A naturalist with Prince of Whales whale-watch charters took photos of the Bayliner on May 24, between 1:15-2 p.m., in Haro Strait slightly north of Lime Kiln Lighthouse.
"I was on the Ocean Magic, more than 100 metres away from the animals. It took Capt. Tyler to sound the horn several times to get this guy to slow down and stop," naturalist Marie O'Shaughnessy wrote to Orca Network at the time. "I just couldn't believe my eyes with what was going on. He almost ran over an orca. Ruffles and Granny were close by."
O'Shaughnessy said another pleasure craft in the area was "doing much the same traveling north, but he stopped well in advance of the orca."
Capt. Jim Maya of Westside Charters said he witnessed the boat's behavior, and called it "one of the most appalling examples of harassment I've ever seen. And he kept it up long after seeing the orcas. He kept motoring beside and behind them, often within 20 yards, while pointing at them. He kept it up from Andrews Bay to the Limekiln Light. Many of the whale watch captains would have intervened, but we are restricted from going into this area while orca are present."

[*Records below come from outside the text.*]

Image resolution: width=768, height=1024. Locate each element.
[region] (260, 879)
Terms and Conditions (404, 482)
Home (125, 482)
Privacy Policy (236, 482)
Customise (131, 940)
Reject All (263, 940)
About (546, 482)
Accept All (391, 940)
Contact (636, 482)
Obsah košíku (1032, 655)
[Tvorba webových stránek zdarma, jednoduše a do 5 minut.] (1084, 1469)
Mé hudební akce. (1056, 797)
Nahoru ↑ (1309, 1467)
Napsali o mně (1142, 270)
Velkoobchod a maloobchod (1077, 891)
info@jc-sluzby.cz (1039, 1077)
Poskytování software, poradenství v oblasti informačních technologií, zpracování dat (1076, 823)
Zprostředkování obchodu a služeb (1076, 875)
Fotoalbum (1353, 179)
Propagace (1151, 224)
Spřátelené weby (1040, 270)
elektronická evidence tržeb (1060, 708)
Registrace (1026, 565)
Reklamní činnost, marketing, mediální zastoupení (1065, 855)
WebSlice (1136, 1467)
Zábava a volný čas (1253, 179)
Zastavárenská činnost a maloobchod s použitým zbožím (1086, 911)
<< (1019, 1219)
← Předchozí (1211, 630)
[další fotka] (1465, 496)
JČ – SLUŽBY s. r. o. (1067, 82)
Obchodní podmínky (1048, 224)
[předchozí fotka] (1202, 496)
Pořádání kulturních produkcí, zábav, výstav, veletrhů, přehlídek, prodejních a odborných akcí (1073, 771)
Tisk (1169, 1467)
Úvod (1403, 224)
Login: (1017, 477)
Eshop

The photos were e-mailed to numerous recipients, and Maya called on the boating community to "help the sheriff" find the boater.
The Southern resident killer whales are listed as endangered by the U.S. and Canada. The population of the three pods is estimated to be 85. According to the Center for Whale Research, threats to the whales include diminished salmon runs, pollution and vessel impacts.